Un Frère âgé a résolu ce problème d’une manière très simple : “bien vivre les 3 vœux, ça suffit !”. Mais cela ne suffit pas pour les jeunes. La vie religieuse lasallienne n’est pas celle des dominicains, des rédemptoristes ou des cisterciens ou d’autres… Mais , chaque congrégation possède sa mission spécifique.

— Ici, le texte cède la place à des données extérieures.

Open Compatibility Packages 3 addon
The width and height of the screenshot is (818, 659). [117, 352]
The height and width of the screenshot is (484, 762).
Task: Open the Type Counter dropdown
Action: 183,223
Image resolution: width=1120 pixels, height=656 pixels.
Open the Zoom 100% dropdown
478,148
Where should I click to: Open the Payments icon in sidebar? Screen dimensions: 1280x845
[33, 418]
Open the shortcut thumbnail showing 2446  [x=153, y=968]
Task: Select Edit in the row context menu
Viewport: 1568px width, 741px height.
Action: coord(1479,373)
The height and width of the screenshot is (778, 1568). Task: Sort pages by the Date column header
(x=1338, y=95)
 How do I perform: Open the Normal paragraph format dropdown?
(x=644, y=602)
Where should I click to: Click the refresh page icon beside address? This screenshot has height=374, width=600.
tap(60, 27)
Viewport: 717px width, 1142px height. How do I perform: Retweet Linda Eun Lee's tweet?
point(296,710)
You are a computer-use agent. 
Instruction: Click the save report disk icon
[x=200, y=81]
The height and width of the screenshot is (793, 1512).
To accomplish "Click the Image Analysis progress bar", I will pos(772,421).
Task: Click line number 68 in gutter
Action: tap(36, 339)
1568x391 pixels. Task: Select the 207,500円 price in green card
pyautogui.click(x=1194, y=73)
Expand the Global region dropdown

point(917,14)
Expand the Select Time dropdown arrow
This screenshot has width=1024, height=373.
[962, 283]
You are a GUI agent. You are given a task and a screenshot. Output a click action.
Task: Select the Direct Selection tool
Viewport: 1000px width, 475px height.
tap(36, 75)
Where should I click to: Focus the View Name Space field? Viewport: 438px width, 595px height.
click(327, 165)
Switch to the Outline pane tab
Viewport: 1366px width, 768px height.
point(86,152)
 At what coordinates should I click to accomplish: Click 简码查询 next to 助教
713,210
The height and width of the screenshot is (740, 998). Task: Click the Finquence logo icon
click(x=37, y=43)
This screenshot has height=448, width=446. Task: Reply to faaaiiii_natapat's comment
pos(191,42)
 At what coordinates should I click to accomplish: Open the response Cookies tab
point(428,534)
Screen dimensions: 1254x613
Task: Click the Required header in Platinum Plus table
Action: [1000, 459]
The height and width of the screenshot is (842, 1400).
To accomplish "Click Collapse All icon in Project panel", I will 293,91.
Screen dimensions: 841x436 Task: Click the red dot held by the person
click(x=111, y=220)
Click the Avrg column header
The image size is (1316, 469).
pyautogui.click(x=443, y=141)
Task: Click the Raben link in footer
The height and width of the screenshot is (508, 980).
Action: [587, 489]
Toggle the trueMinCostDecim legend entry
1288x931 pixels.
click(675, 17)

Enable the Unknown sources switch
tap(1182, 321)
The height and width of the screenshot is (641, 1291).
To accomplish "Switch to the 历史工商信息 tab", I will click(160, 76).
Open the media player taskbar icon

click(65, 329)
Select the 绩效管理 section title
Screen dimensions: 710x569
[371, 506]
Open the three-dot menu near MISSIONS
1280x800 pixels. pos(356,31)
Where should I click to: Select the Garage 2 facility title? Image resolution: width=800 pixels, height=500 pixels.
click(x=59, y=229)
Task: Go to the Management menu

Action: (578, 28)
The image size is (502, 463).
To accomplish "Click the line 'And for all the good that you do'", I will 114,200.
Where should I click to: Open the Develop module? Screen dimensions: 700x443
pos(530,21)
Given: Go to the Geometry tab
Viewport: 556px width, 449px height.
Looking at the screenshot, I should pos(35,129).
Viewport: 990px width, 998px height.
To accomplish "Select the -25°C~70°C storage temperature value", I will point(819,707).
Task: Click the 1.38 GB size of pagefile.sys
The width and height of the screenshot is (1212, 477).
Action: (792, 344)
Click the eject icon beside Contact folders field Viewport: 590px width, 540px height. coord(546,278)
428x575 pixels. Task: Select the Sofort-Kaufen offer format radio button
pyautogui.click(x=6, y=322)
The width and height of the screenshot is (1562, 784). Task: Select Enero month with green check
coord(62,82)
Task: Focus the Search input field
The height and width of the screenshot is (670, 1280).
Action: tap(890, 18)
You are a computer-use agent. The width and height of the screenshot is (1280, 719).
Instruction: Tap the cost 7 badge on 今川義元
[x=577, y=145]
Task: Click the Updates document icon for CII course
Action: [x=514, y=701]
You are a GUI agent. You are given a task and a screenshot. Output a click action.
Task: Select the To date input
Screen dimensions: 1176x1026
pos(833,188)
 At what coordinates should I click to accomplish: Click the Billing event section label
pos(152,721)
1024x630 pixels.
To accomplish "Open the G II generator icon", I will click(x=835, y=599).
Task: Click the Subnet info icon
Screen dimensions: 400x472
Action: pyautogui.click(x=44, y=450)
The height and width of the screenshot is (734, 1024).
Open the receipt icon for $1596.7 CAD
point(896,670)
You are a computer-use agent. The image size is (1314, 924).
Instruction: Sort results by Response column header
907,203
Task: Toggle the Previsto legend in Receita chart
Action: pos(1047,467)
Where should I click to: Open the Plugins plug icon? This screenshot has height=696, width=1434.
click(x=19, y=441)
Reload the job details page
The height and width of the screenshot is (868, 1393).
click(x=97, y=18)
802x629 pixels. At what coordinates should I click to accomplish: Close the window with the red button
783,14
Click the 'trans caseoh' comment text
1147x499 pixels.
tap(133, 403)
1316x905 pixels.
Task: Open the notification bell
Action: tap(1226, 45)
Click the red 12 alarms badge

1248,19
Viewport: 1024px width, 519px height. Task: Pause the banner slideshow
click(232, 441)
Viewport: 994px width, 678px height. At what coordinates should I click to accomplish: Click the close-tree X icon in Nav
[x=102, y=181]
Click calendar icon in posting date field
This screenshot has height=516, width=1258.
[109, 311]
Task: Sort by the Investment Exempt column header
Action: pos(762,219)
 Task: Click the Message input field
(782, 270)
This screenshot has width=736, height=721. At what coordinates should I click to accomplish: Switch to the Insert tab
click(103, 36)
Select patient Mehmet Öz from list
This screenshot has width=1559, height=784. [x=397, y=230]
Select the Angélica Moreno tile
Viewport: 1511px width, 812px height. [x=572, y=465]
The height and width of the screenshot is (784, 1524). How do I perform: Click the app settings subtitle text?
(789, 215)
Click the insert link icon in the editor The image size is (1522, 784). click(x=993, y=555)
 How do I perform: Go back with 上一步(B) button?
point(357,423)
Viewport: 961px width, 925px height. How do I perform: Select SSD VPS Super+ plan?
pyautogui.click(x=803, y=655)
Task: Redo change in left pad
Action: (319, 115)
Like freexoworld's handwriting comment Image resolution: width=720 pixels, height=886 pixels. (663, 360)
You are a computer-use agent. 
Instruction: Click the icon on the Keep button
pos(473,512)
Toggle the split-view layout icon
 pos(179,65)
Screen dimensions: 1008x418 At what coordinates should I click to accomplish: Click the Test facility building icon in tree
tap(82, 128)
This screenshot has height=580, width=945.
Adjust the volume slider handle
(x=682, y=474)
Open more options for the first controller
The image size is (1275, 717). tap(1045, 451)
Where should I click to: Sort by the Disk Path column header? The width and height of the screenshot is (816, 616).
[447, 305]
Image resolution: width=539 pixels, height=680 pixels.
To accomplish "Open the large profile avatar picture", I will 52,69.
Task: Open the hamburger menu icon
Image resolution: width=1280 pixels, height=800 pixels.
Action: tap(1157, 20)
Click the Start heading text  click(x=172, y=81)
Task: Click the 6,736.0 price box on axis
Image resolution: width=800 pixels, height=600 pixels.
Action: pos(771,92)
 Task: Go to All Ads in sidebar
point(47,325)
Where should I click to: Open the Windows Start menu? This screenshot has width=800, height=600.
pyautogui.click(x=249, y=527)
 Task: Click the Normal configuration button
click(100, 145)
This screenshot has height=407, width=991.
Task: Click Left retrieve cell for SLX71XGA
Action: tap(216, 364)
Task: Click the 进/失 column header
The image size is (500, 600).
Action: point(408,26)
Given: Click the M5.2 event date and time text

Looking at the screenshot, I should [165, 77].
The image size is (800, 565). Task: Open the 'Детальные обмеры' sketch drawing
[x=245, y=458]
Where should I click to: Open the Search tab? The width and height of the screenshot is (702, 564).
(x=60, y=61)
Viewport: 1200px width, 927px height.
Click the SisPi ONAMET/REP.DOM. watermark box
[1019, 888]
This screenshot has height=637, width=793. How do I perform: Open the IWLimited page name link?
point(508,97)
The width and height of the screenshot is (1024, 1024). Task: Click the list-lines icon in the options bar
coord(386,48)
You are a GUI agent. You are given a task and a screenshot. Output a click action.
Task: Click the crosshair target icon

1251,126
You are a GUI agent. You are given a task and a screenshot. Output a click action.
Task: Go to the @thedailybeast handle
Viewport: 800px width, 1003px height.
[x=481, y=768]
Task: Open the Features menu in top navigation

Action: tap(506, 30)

Et pour quelles raisons ce petit nombre de 66 Frères s’attache encore à l’Institut malgré toutes ces difficultés ? Nous pouvons attribuer à ces Frères les qualités les plus belles que vous voulez : héroïque, fervent, généreux, bien formé… Mais au fond du cœur il ne faut pas nier le “pour attendre un moment propice”[2] de la réponse de plusieurs Frères de mon âge, dont F. Gustave, ou pour espérer de voir « enfin quelques lueurs d’espoir »[3]. En allant travailler la terre ou en adoptant un métier comme pis-aller, c’est pour réfléchir, méditer… en se demandant : “serait-il raisonnable que la vie des Frères se termine ici ?”. Mais non, « les Frères ne sont pas encore morts, par contre “vivants et féconds” » a répété à maintes reprises Père Qui, Rédemptoriste, et à une condition : « si nous rayonnons la paix profon­de et la joie de notre vocation (ce qui n’est pas la même chose que I’absence de soucis, d’épreuves et de difficultés), les paroles suivantes de John Fu­trell sont de mise : “les jeunes appelés par Dieu à la vie religieuse répondent à cet appel si nous, qui avons déjà été appelés, réussissons à commu­niquer Ia joie d’être religieux aujourd’hui” »[4].
 

[1] John Johnston, Lettre Pastorale, 1989, page 11.